> _Source excerpt_:
----

BASICO compiler source code reading - Parser 2

Author: Andre Adrian
Version: 09.jul.2006


The functions of this section produce most of the assembler code. The condition, arithmetric and logic operations in expr(), addexpr(), term(), unaryfact() and fact() produce "the working" opcodes like add and mul and a lot of transport opcodes (mov).

func gettype()

 294    func gettype(offset: array int, name: array char): int
 295    var id: int
 296    begin
 297      id = lookup(locals, name)
 298      if id >= 0 then
 299        offset[0] = localoffset[id]
 300        return localtype[id]
 301      endif
 302      id = lookup(globals, name)
 303      if -1 = id then
 304        error("variable not found")
 305      endif
 306      return globaltype[id]
 307    end

Function gettype() has two output values. The variable type is returned through the return value. The variable offset is returned through the call-by-reference array variable offset. The first lookup() for local variables is in line 297. The second lookup() for global variables is in line 302. This implements the expected local variables are used instead of global variables in case of identical name.
The variable type is coded into a single-character-representation. The coding is:

global integer global integer array local integer local integer array call-by-reference integer array
i
I
j
J
K

global char global char array local char local char array call-by-reference char array
c
C
d
D
E


func assign()

 434    func assign(): void
 435    begin
 436      if 'i' = typevar then
 437        printf("\tmovl\t%%e%cx, %s\n", reg[0], idvar)
 438      else if 'j' = typevar then
 439        printf("\tmovl\t%%e%cx, %d(%%ebp)\n", reg[0], offsetvar[0])
 440      else if 'I' = typevar then
 441        printf("\tmovl\t%%e%cx, %s(,%%e%cx,4)\n", reg[0], idvar, reg[1])
 442        pop()
 443      else if 'J' = typevar then
 444        printf("\tmovl\t%%e%cx, %d(%%ebp,%%e%cx,4)\n", reg[0], offsetvar[0], reg[1])
 445        pop()
 446      else if 'K' = typevar then
 447        printf("\tmovl\t%d(%%ebp), %%esi\n", offsetvar[0])
 448        printf("\tmovl\t%%e%cx, (%%esi,%%e%cx,4)\n", reg[0], reg[1])
 449        pop()
 450      else if 'c' = typevar then
 451        printf("\tmovb\t%%%cl, %s\n", reg[0], idvar)
 452      else if 'd' = typevar then
 453        printf("\tmovb\t%%%cl, %d(%%ebp)\n", reg[0], offsetvar[0])
 454      else if 'C' = typevar then
 455        printf("\tmovb\t%%%cl, %s(%%e%cx)\n", reg[0], idvar, reg[1])
 456        pop()

----

> _Provided material_:
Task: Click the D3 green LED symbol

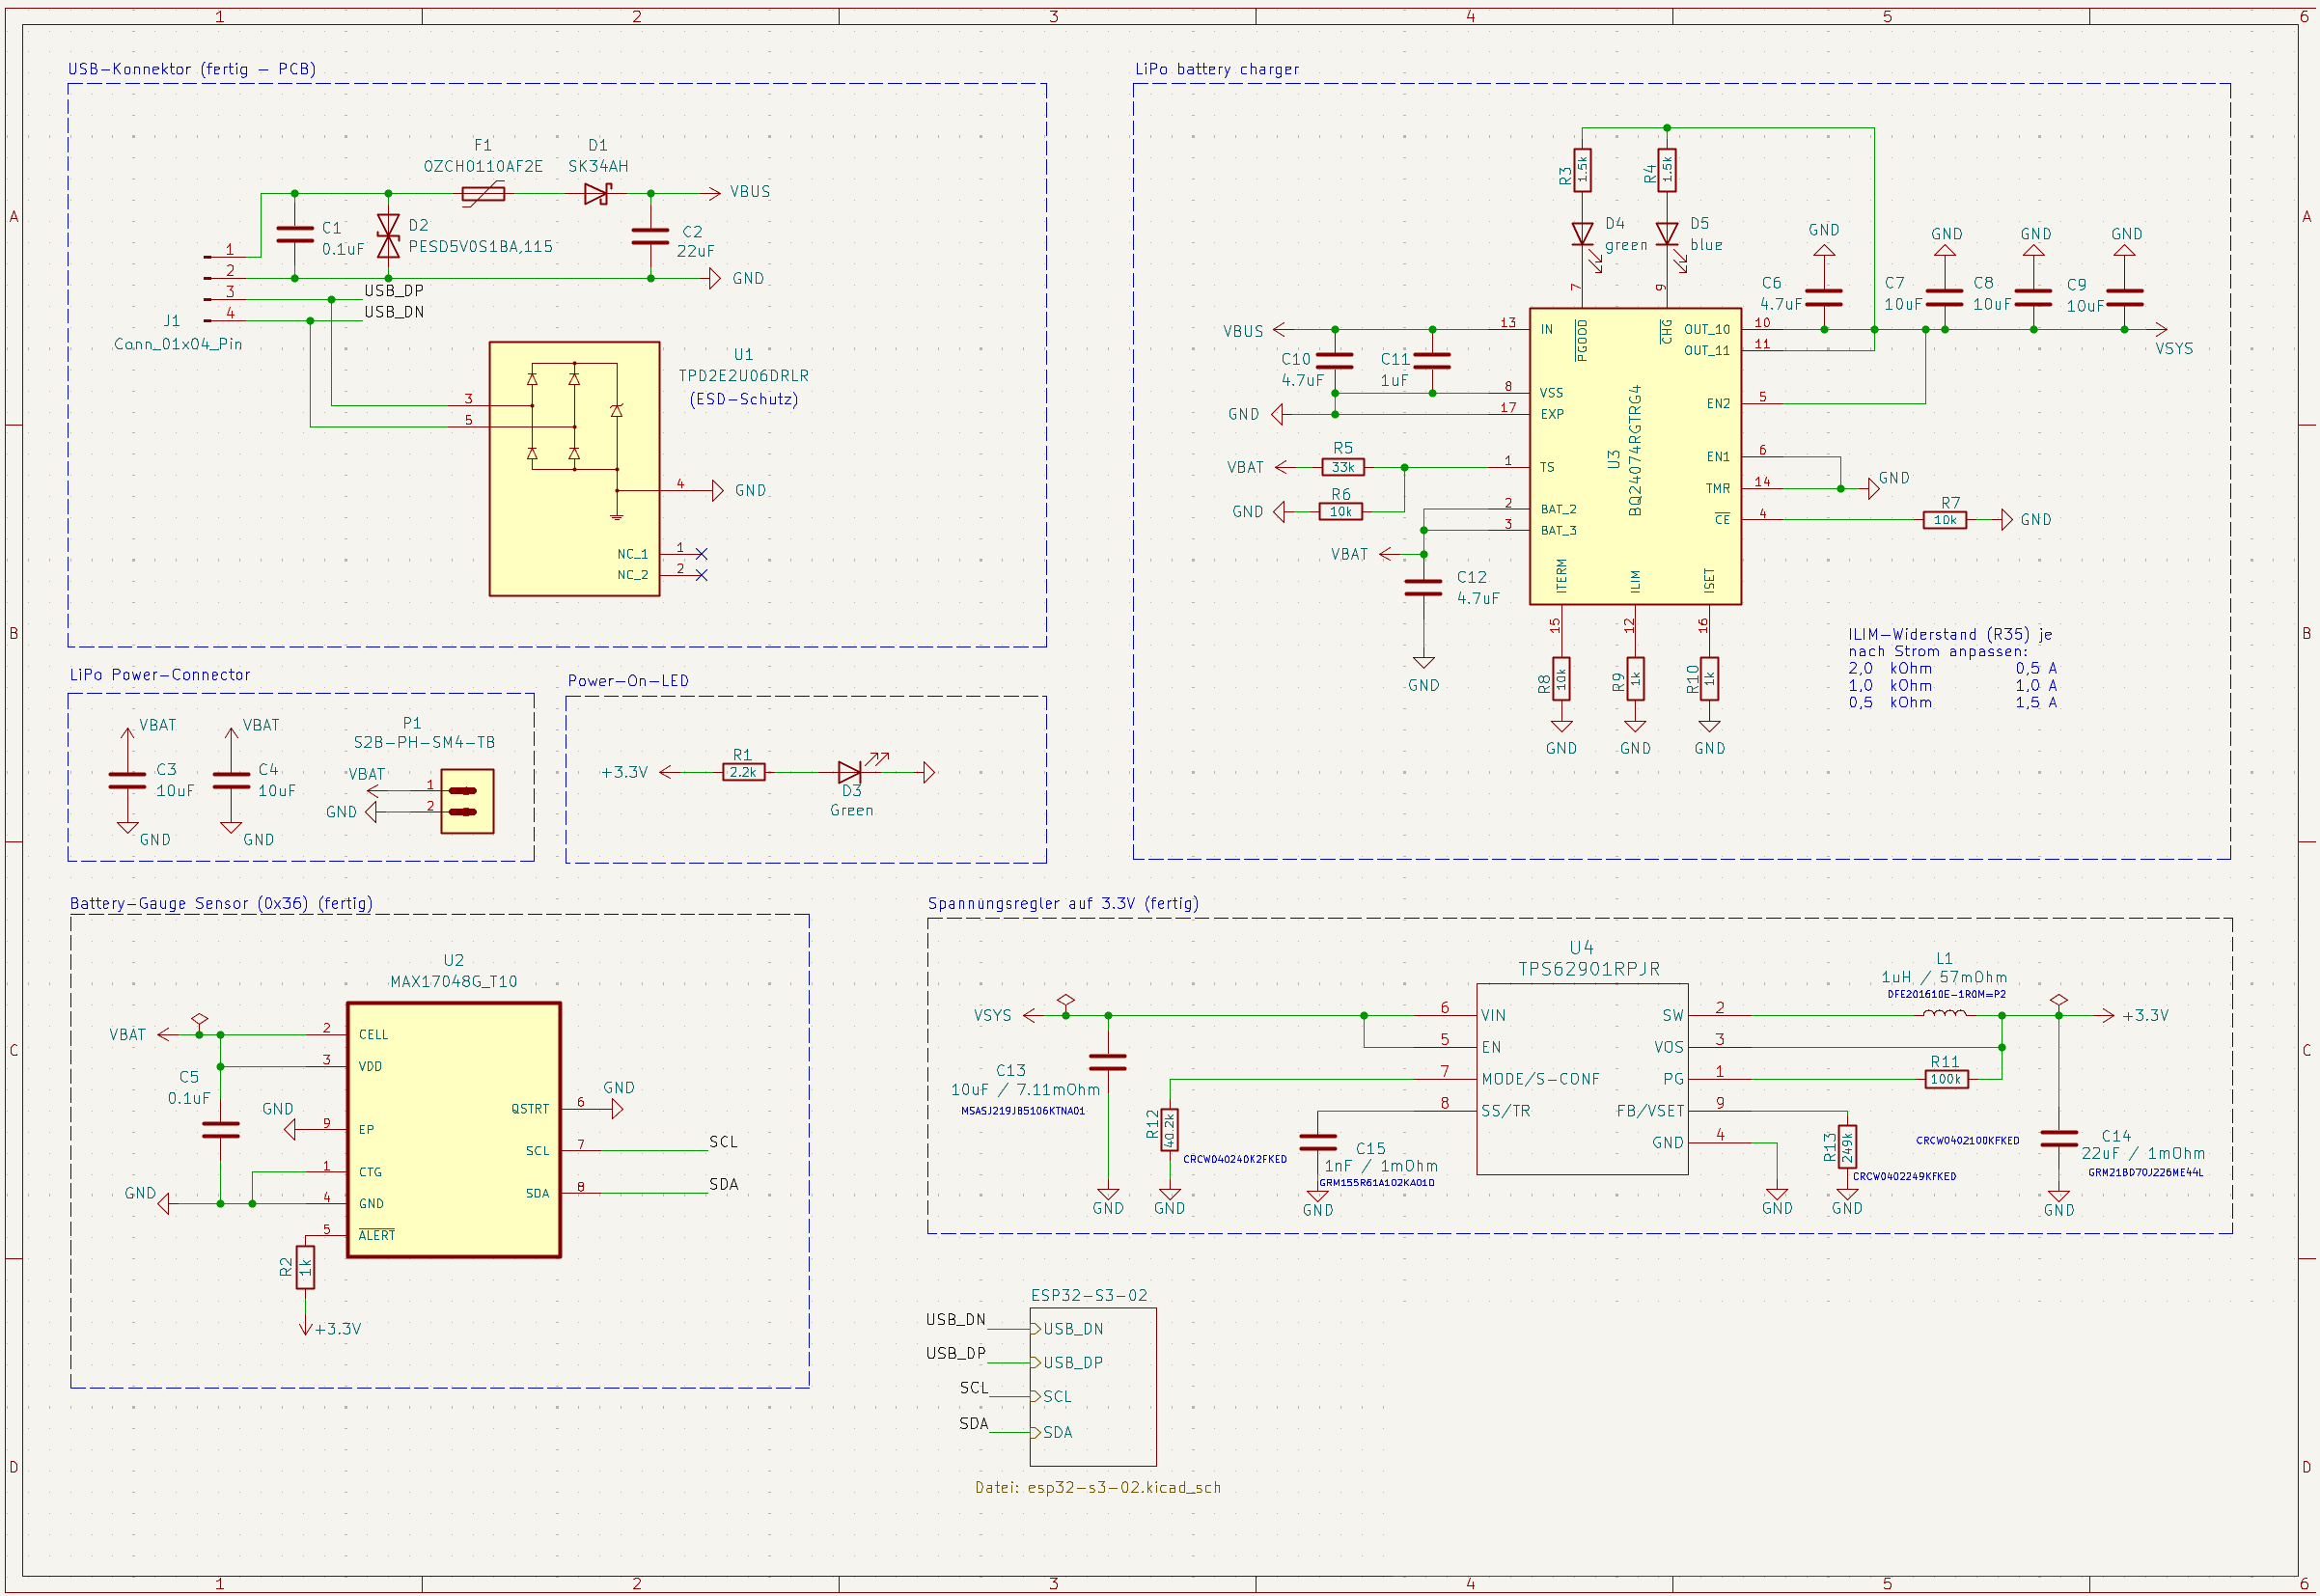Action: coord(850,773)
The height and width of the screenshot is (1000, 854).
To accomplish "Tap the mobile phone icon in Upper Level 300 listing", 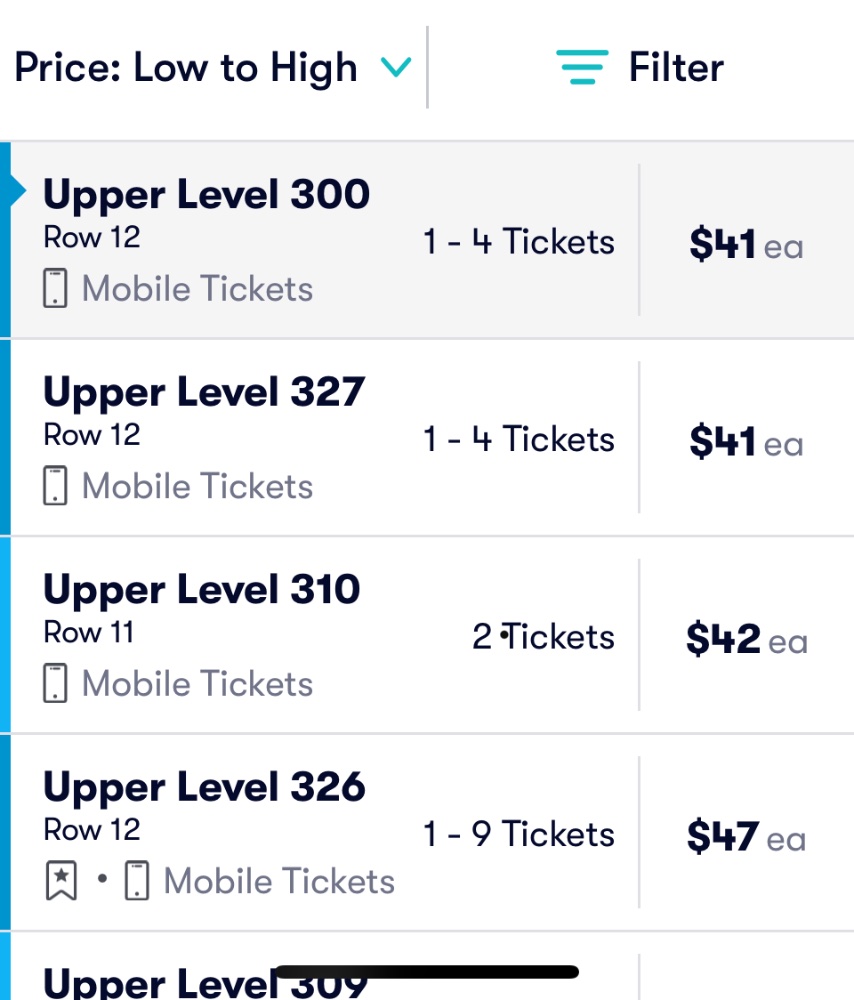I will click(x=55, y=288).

----

> _Stated task 1_: Rewrite the paragraph of the BASICO parser page that begins "Function gettype() has two output values" as a short list, keeping its main facts.
> _Stated task 2_: Change "variable not found" to "unknown variable" in the BASICO parser page. Begin at the words "303      if" and stop after "of identical name.".

> _Solution 1_:
- gettype() gives back two values.
- The variable type comes back as the return value.
- The variable offset comes back through the call-by-reference array variable offset.
- Line 297 looks up local variables first.
- Line 302 then looks up global variables.
- When a local and a global variable share a name, the local one is used.

> _Solution 2_:
303      if -1 = id then
 304        error("unknown variable")
 305      endif
 306      return globaltype[id]
 307    end

Function gettype() has two output values. The variable type is returned through the return value. The variable offset is returned through the call-by-reference array variable offset. The first lookup() for local variables is in line 297. The second lookup() for global variables is in line 302. This implements the expected local variables are used instead of global variables in case of identical name.